Written instruction
Update the data below by replacing every "Viewport" with "Window size" and keeping everything else the same. Leave the pictures out of your answer.

Task material

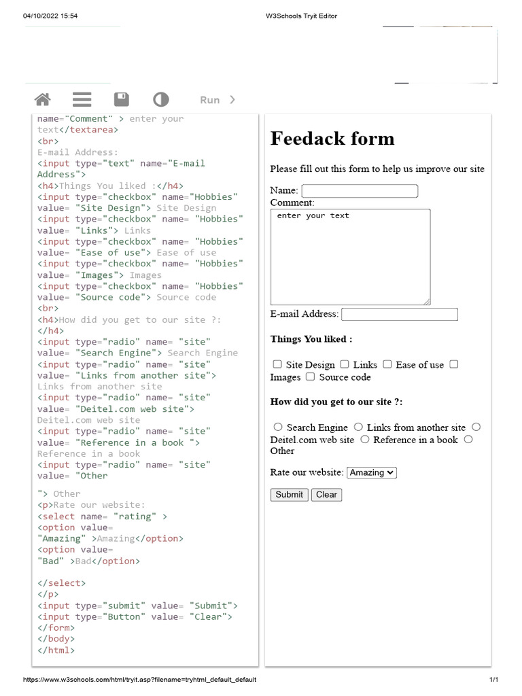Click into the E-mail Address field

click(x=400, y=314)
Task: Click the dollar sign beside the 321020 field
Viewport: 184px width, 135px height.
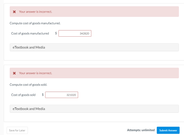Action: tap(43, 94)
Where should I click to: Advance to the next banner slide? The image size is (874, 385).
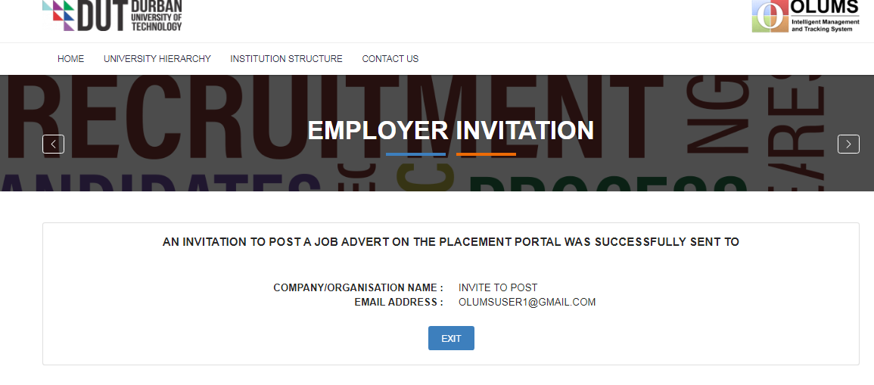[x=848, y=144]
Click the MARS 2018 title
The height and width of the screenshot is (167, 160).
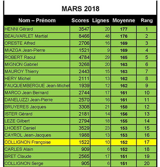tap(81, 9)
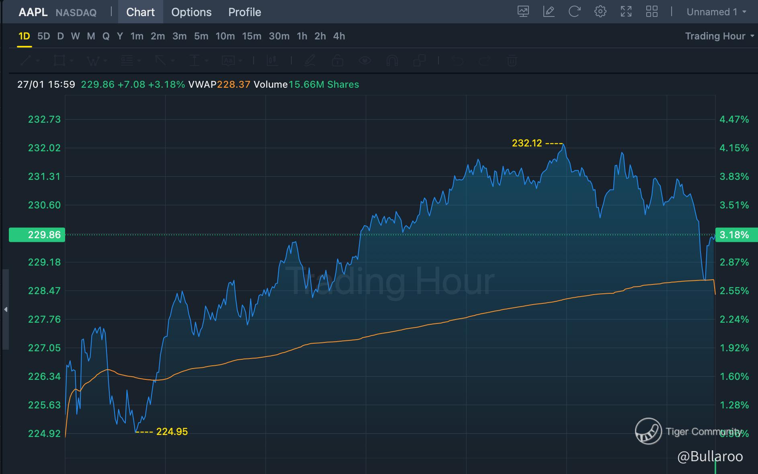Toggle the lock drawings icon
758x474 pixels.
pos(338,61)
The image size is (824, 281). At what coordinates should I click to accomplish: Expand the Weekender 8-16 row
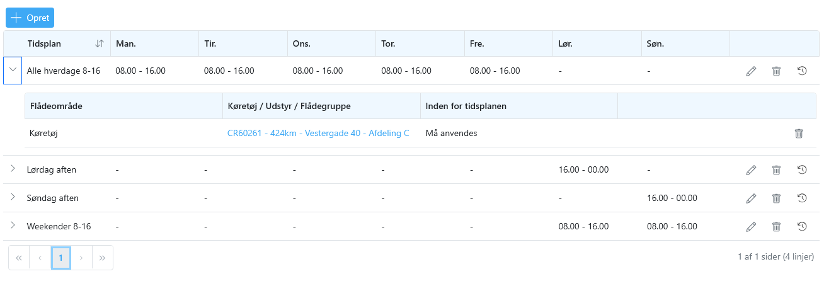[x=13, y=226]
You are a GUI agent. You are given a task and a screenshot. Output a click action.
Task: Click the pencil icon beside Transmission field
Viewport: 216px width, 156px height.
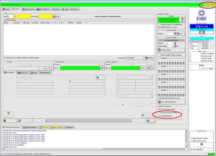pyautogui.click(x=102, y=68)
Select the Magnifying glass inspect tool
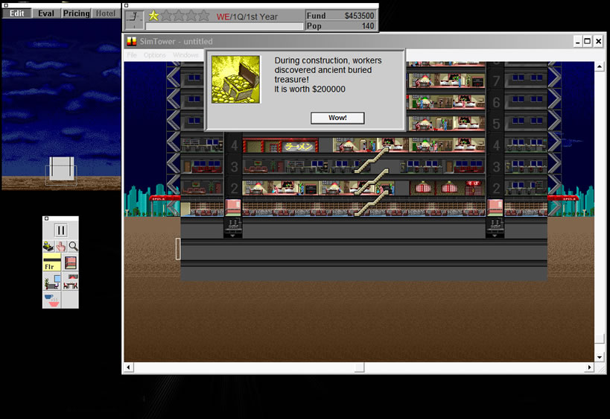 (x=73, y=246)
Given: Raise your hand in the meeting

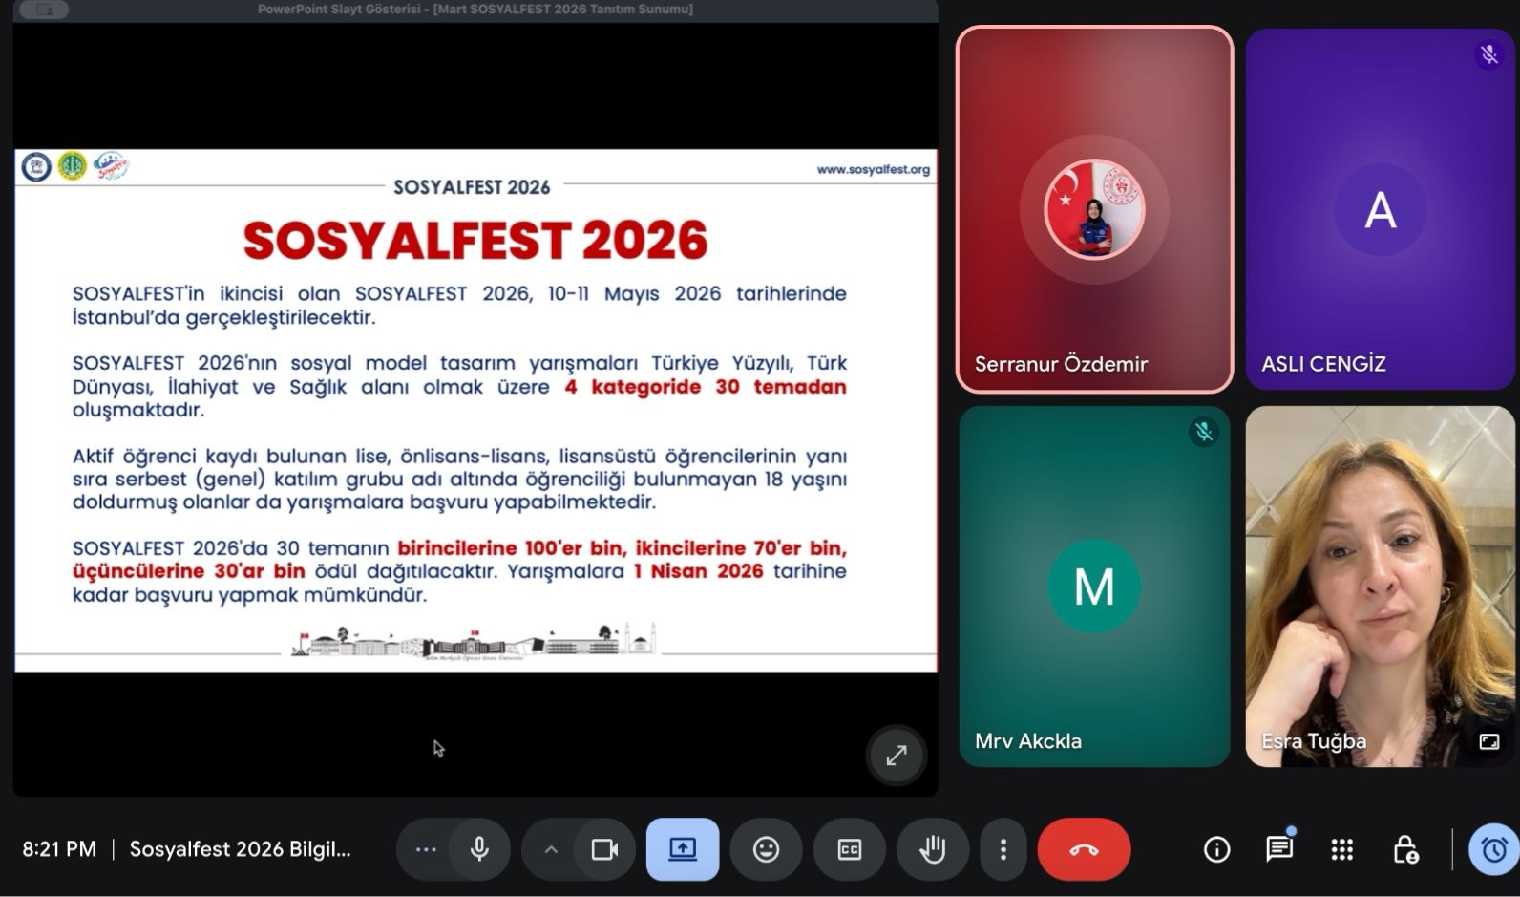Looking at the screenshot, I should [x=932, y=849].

Answer to this problem
Click into the E-mail Address field

click(x=400, y=314)
Task: Click the dollar sign beside the 321020 field
Window size: 184px width, 135px height.
Action: tap(43, 94)
Where should I click to: Advance to the next banner slide? The image size is (874, 385).
[x=848, y=144]
Click the MARS 2018 title
The height and width of the screenshot is (167, 160).
tap(81, 9)
Toggle the lock drawings icon
758x474 pixels.
pos(338,61)
The image size is (824, 281). At what coordinates should I click to accomplish: Expand the Weekender 8-16 row
[x=13, y=226]
You are a GUI agent. You are given a task and a screenshot. Output a click action.
Task: Click the pencil icon beside Transmission field
Window size: 216px width, 156px height.
pyautogui.click(x=102, y=68)
Select the Magnifying glass inspect tool
 (x=73, y=246)
Given: Raise your hand in the meeting

Looking at the screenshot, I should [x=932, y=849].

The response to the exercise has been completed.